Credit: Emrah Elmasli/COSMOS

Since oil was discovered at Dhahran, near the Persian Gulf, in 1938, the small oasis has become a modern city, complete with the sleek headquarters of the Saudi Aramco national oil company.

For the Western oil workers who live there - most of them American or British - life is good in the Dhahran Hills, where homes in the suburban enclaves are made of brick or fieldstone. Despite the desert heat, the gardens blossom with large shade trees, flowering bougainvillea and oleander. There are bike paths, a 27-hole golf course, a rugby field and horse stables

There was a time when life was a lot like this for oil workers in Texas, where roadside oil wells were symbols of a new American prosperity. Oil drillers struck a geyser of black gold at Spindletop, near Beaumont, in 1901, and landowners were soon selling US$100 tracts of land for 200 times that value. Instant millionaires were created, leading to the cliché of the hick in cowboy boots who paid cash for his Cadillac.

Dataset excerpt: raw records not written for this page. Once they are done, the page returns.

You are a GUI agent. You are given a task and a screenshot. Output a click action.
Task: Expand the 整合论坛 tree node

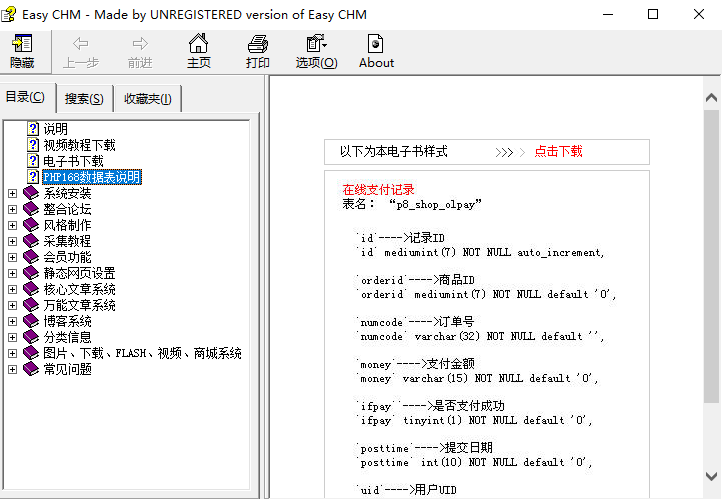(x=12, y=209)
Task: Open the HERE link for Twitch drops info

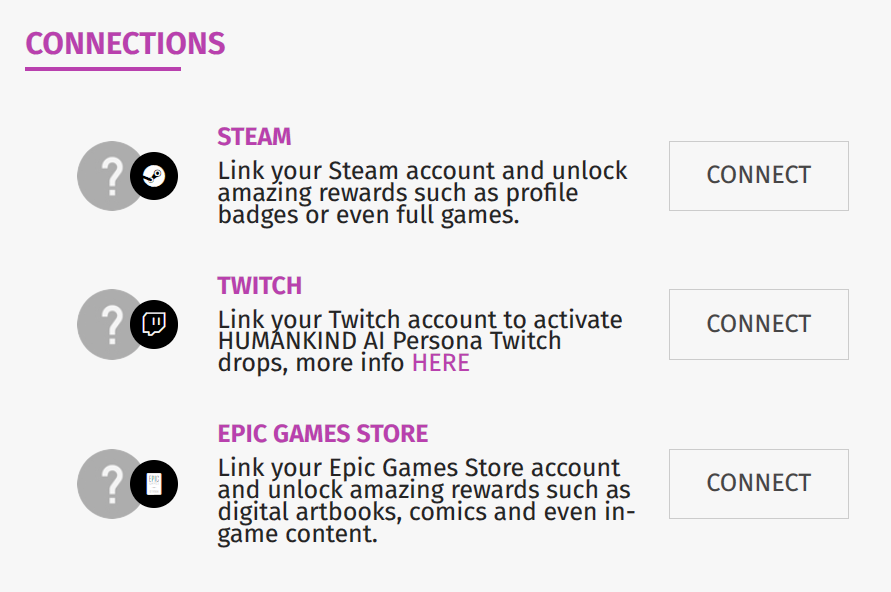Action: [x=441, y=363]
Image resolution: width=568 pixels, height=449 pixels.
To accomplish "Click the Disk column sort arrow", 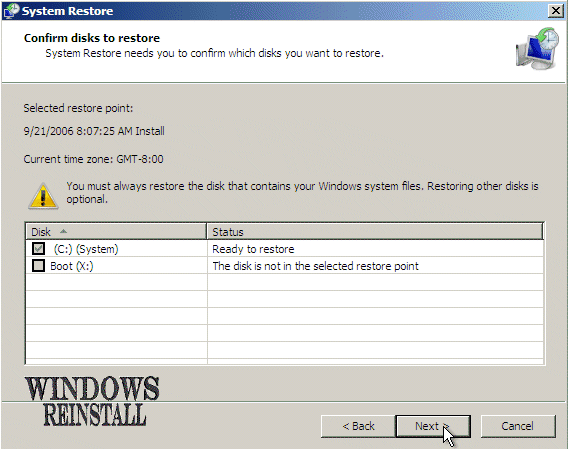I will (x=63, y=231).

But today, after yielding 153 million barrels of oil, old Spindletop is mostly a museum site. Texas still has 129 billion barrels of oil, by some estimates (one 'barrel' is 159L), but it is located deep beneath the ground, making economic recovery difficult. The average well in Texas today produces nine barrels of oil a day; this compares to 6,000 barrels in oil-rich Saudi Arabia.

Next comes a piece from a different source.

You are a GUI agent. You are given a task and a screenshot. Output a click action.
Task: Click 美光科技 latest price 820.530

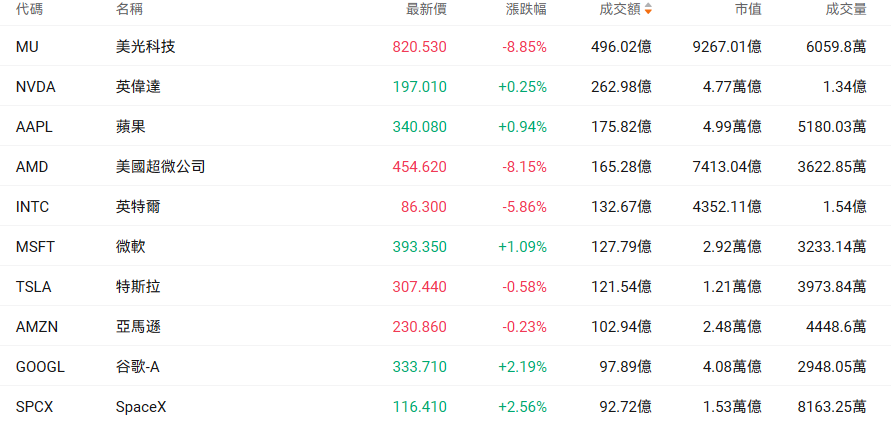(x=419, y=47)
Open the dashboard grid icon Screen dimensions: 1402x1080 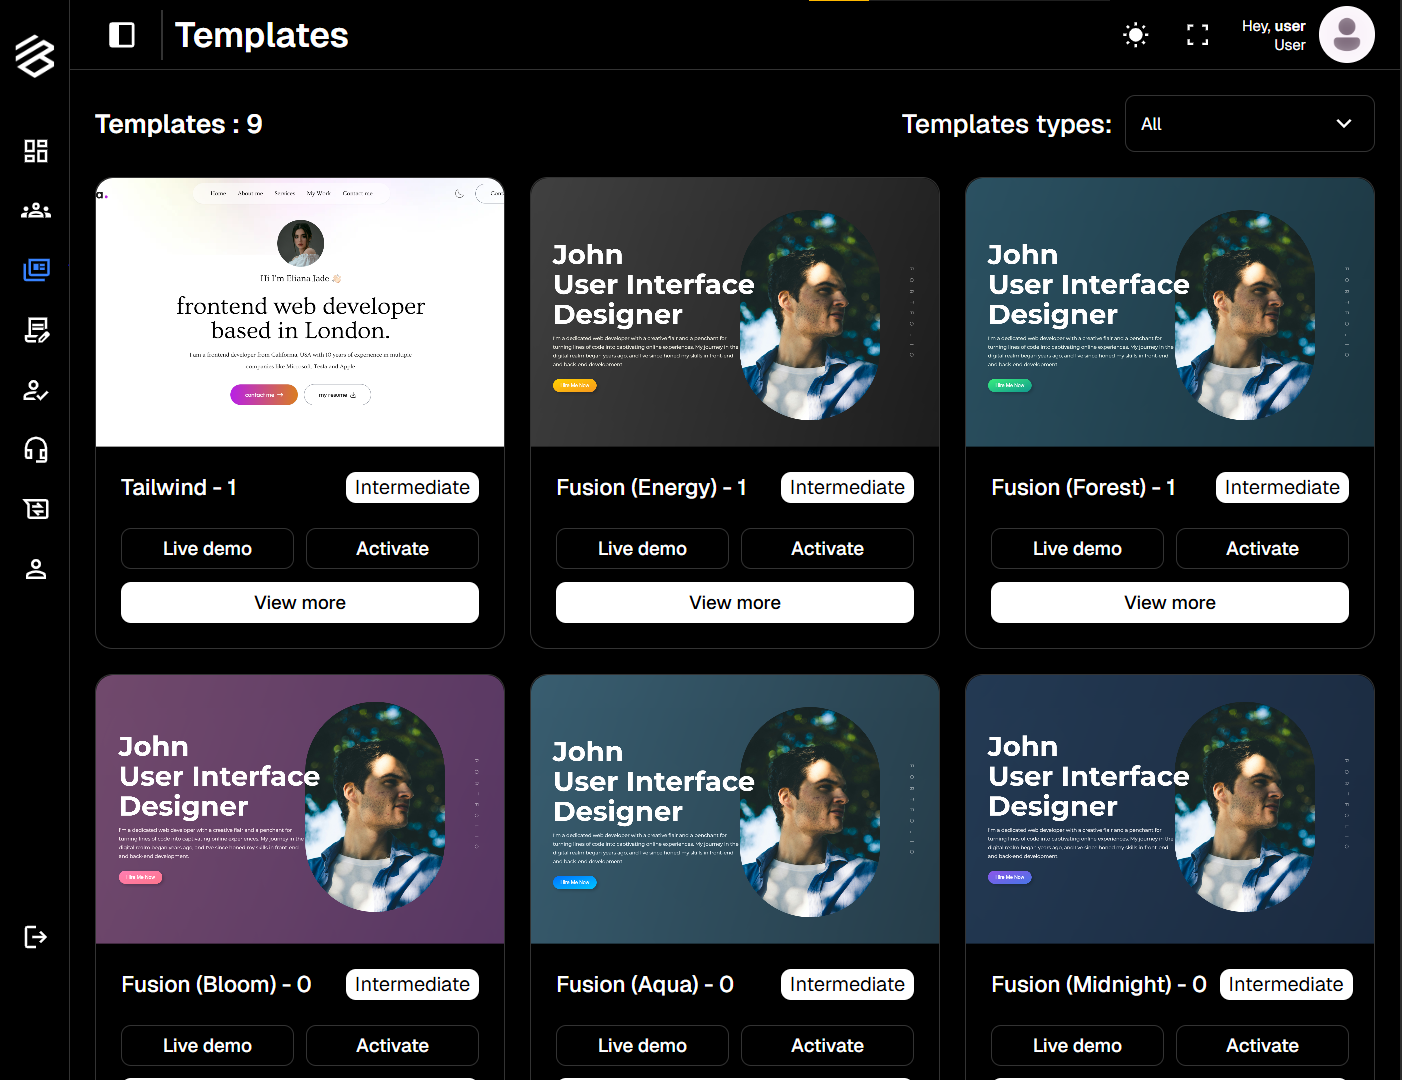tap(36, 151)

But this situation, too, may be fluid. Despite the reliance on oil evident in nearly all strategic energy planning, Saudi oil is also a finite resource, and some fear that the desert kingdom may be the next mega-producer to lose momentum.

Is the world running out of oil? Ask that question and the geologists and strategic planners will say you're missing the point: we'll no more 'run out of oil' than we will run out of water in the ocean. About half of the world's known reserves are still in the ground. The real issue, they say, is when will the planet reach the peak of oil production - after which a slow decline will inevitably clash with demand that currently grows at two per cent per year. Finally, they add, we'll stop producing oil altogether because it will become uneconomic, or because technology will have moved on - not because we've pumped out the last drop.

We've reached a dramatic crossroads, with highly credentialled experts coming to diametrically opposed conclusions about the future of the world's oil supply. Unfortunately, the more you talk to experts and immerse yourself in technical data - about R/P ratios and constant decline rates - the more confused you become. Unlike the debate over climate change, where the sceptics lost the argument long ago, the war of words over peak oil is still very much raging, with seemingly solid science on both sides.

But one conclusion is irrefutable: the age of cheap oil is over. And even as our appetite for oil seems insatiable - with world demand likely to grow another 50 per cent by 2025 - petroleum itself will end up downsizing. And it's unlikely that the high oil prices of 2005 will be a bubble, as was the 1970s fallout from the Arab oil embargo. Today, not only is oil getting harder to find in economically exploitable form, but the use of what remains is becoming doubtful wisdom as we come up against the hard reality of rising global temperatures and the first real effects of climate change. Even if we had ample oil, in the long run we'd need to switch to renewables, anyway.